A Day 1 report of the harvest from the Kansas Wheat Commission, Kansas Association of Wheat Growers and the Kansas Grain and Feed Association noted that harvest already had moved into central Kansas.
“Kansas wheat harvest really got rolling over the hot, dry weekend,” the report said. “Combines can be seen cutting across the state from south central Kansas through the central corridor. Reports of harvest span as far west as Meade county and as far north as Mitchell county; however, most of these areas are just getting started.”
Steve Inslee at OK Coop Grain Co. in Kiowa, Kansas, U.S., said harvest in that area has been quick and will be wrapped up by the end of the week if the hot, dry weather continues. He estimated average yield in the area around 25 bushels per acre, test weight at 60 pounds per bushel and protein above average.
Mike Morlan at Progressive Ag Coop in Sumner and Harper counties said harvest began in earnest on June 8 and would be completed in 7 to 10 days if the weather remained hot and dry, due in part to reduced acreage. He estimated average yield in Harper county at 25 bushels per acre and in Sumner county at 35 bushels per acre, with test weights averaging just over 60 pounds per bushel and protein average to slightly above average.
Scott Van Allen, a farmer in Sumner county, said the wheat was short, but test weights were good at 58 to 61 pounds per bushel and yields a little better than expected in the low 40-bushel-per-acre area.
The USDA in May forecast Kansas wheat production at 270.1 million bushels, down 19% from 2017 as higher planted area was more than offset by sharply lower yields and increased abandonment due largely to drought.
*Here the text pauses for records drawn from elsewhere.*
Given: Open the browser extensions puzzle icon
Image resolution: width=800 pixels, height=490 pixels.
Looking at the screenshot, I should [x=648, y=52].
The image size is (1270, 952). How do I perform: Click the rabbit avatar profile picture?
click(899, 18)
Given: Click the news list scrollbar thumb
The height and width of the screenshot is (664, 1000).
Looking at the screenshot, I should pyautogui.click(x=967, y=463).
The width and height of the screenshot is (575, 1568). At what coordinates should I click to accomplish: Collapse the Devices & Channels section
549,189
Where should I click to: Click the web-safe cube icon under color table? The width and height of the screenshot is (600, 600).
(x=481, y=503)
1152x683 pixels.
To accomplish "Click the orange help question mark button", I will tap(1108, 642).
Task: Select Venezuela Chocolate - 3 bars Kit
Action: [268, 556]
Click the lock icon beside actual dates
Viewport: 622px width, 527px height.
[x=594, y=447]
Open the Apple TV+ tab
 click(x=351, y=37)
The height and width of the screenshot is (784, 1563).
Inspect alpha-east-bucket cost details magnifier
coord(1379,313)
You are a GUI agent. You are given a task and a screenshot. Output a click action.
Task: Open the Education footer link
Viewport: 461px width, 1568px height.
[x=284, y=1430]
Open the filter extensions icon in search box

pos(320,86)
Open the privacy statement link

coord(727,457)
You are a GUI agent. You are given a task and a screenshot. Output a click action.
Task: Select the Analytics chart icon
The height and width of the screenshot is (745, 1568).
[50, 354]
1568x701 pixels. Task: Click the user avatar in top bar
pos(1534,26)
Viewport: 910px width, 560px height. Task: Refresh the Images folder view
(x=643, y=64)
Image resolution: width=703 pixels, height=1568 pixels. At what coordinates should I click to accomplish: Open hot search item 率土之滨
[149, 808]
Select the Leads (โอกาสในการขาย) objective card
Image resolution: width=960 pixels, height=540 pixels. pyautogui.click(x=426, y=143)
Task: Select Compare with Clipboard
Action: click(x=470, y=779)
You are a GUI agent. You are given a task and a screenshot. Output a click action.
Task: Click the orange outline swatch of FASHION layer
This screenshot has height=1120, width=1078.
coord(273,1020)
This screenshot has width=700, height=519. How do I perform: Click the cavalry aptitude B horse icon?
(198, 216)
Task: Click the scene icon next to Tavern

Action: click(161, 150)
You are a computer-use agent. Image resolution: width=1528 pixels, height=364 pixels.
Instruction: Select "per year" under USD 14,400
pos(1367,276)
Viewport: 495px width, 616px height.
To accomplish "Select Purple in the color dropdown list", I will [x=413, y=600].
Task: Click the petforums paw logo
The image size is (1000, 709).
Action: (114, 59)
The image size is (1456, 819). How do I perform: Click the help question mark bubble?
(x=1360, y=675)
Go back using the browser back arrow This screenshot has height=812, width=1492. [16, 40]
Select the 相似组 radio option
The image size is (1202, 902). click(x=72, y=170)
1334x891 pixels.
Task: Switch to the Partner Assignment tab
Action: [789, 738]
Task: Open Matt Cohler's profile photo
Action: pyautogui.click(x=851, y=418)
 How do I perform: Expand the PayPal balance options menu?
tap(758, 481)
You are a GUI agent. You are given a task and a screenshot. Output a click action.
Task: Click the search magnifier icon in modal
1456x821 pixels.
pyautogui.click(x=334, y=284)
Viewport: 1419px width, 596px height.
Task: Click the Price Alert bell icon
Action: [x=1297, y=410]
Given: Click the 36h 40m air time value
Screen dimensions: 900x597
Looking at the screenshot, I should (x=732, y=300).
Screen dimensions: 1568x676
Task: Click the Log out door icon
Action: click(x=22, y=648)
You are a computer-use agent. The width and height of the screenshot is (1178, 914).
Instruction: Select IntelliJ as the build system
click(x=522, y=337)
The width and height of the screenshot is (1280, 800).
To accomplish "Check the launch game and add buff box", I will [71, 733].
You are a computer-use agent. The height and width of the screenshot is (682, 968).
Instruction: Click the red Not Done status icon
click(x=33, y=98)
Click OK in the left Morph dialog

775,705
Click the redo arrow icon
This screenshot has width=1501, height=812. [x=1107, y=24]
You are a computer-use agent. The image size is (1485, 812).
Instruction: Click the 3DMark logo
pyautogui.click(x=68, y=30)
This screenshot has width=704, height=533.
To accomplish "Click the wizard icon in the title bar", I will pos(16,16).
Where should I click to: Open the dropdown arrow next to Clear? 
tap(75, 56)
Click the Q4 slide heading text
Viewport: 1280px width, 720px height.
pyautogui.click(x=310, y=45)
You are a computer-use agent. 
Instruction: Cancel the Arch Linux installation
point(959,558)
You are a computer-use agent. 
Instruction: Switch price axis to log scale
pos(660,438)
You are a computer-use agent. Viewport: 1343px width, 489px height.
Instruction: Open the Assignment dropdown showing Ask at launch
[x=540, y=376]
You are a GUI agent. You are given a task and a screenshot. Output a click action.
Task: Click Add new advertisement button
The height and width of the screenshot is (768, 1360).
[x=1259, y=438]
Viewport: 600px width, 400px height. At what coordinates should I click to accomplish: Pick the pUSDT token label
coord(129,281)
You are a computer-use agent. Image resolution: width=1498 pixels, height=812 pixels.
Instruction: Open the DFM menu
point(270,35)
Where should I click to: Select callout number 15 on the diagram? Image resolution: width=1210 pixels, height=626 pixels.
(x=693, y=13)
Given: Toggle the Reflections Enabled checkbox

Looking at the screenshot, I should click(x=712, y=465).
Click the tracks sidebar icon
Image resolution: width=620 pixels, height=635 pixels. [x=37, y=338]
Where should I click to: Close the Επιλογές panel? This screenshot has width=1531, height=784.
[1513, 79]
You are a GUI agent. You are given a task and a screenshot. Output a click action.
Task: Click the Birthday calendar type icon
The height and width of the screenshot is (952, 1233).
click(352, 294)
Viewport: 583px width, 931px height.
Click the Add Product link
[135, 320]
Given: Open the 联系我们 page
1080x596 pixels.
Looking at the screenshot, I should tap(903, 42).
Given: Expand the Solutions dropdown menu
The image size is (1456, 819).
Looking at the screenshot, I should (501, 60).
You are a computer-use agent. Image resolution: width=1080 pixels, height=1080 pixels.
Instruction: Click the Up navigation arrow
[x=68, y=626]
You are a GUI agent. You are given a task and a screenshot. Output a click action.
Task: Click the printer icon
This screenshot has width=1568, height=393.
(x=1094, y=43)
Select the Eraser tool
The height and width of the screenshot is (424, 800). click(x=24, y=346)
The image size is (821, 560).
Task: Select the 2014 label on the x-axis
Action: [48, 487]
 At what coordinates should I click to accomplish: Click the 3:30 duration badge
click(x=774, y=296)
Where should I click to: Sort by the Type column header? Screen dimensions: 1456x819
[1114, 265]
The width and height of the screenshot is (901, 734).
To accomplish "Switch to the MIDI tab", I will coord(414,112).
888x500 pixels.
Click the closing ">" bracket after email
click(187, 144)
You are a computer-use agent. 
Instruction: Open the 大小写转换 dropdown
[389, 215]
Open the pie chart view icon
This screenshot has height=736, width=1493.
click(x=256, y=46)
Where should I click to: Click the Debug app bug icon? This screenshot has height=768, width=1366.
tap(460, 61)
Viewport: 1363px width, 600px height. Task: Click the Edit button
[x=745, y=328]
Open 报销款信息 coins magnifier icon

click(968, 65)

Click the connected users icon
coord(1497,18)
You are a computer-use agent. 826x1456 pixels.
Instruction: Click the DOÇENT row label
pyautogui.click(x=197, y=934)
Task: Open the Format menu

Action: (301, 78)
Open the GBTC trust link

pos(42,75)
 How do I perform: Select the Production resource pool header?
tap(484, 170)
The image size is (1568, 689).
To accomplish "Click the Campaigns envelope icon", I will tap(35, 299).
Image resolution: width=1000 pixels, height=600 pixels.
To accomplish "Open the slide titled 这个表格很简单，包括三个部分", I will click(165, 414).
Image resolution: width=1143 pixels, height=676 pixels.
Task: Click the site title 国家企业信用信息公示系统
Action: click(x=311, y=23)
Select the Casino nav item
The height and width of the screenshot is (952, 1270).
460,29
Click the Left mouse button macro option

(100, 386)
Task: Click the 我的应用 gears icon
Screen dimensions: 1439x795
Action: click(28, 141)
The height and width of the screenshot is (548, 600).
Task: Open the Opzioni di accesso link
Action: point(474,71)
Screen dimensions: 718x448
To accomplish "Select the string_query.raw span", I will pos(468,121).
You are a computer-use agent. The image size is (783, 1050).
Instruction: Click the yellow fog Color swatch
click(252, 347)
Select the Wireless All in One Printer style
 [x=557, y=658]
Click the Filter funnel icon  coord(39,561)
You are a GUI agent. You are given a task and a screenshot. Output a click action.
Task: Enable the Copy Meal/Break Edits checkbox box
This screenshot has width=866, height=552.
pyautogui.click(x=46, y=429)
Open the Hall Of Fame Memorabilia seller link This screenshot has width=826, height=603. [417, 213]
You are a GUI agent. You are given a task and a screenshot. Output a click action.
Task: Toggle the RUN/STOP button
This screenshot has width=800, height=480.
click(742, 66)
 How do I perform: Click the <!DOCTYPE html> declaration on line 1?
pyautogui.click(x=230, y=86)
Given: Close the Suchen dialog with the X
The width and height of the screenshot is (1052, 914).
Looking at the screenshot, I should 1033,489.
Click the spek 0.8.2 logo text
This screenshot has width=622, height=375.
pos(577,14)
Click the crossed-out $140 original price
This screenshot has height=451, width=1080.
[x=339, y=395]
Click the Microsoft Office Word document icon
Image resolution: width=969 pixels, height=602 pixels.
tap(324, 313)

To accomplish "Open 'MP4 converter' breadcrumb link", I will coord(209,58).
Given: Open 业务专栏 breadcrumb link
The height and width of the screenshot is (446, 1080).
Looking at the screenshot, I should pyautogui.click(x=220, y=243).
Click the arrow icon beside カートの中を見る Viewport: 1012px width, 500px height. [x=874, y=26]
Harvest also was moving quickly across Texas and Oklahoma. The USDA said Texas wheat was 58% harvested by June 10 compared with 40% as the average for the date, and Oklahoma wheat was 49% combined compared with 28% as the average. Winter wheat production in May was forecast by the USDA at 43.2 million bushels in Texas, down 37% from 2017, and at 52 million bushels in Oklahoma, down 47%.